Optimizing the Efficacy of Adoptive T Cell Transfers and CAR-T Therapies

Abstract

Adoptive T cell therapy (ACT), including chimeric antigen receptor (CAR) T cell therapy, is a type of immunotherapy that typically uses a patient’s own T cells to treat tumors. While ACT has demonstrated tremendous success in hematological malignancies, its efficacy in solid tumors remains limited. Current approaches to improving ACT efficacy focus on developing new CAR vectors that give T cells more advanced properties. However, research and clinical trial data have revealed that the phenotype of the T cell product could also significantly affect its efficacy. This thesis explores two ways to control the phenotypes of T cells to achieve better efficacy against tumors. In the first part, T cells were metabolically labeled with unnatural sugar nanoparticles. Subsequent cytokine conjugation onto T cells allowed them to preferentially differentiate into a type 1 immune response.
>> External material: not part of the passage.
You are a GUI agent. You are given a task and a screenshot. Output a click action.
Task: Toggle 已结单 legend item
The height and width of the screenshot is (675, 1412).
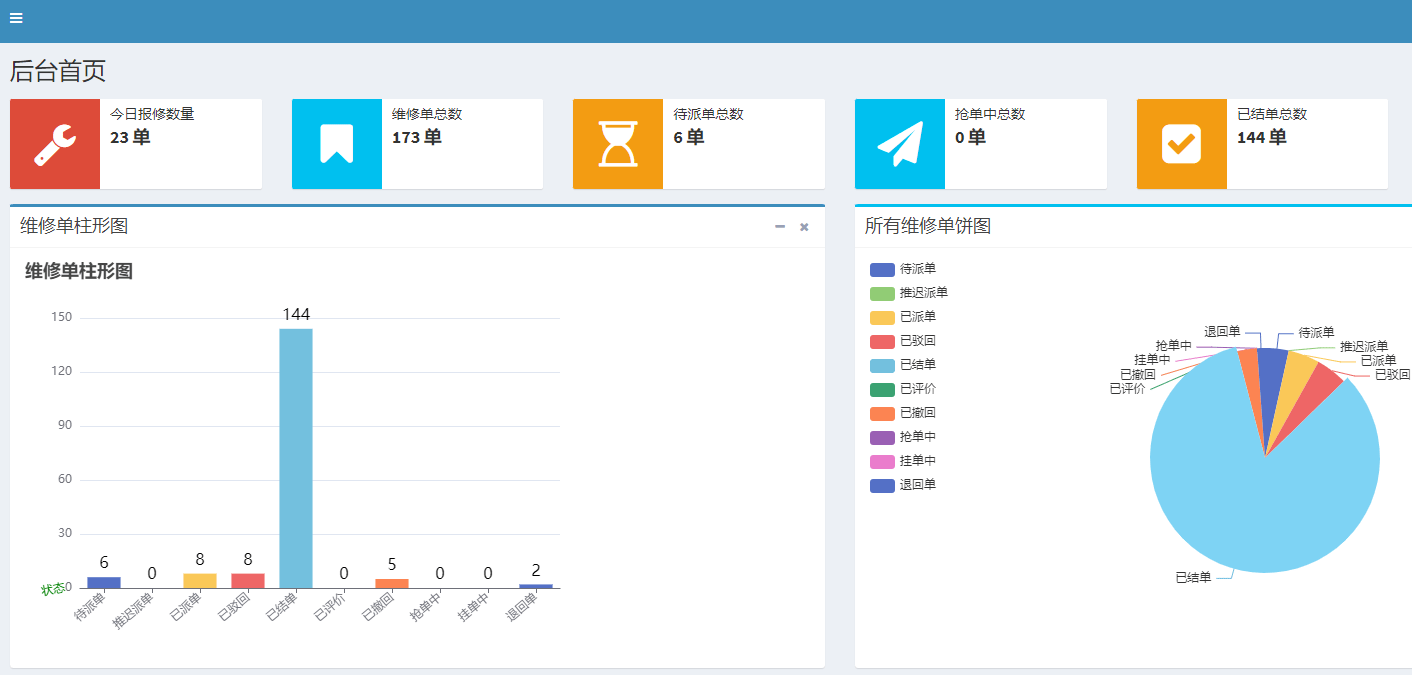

This method also addressed the obstacle of antigen escape in ACT treatment by activating host immunity and inducing antigen spreading, resulting in a significantly prolonged lifespan in solid tumor models and complete response with only half of the usual curative dose in liquid tumor models. In the second part, the effects of mechanical properties of the extracellular matrix (ECM) on T cells were studied, and its potential applications in ACT product manufacturing were explored. A model ECM based on collagen type I was developed to allow for independent control of matrix stiffness and viscoelasticity, and was subsequently used to generate phenotypically and functionally distinct T cells. T cells harvested from more elastic matrices demonstrated a more effector-like phenotype and better efficacy against tumors in vivo. These two approaches shed light on methods to improve and optimize T cell product manufacturing by controlling the phenotype of the final T cell product.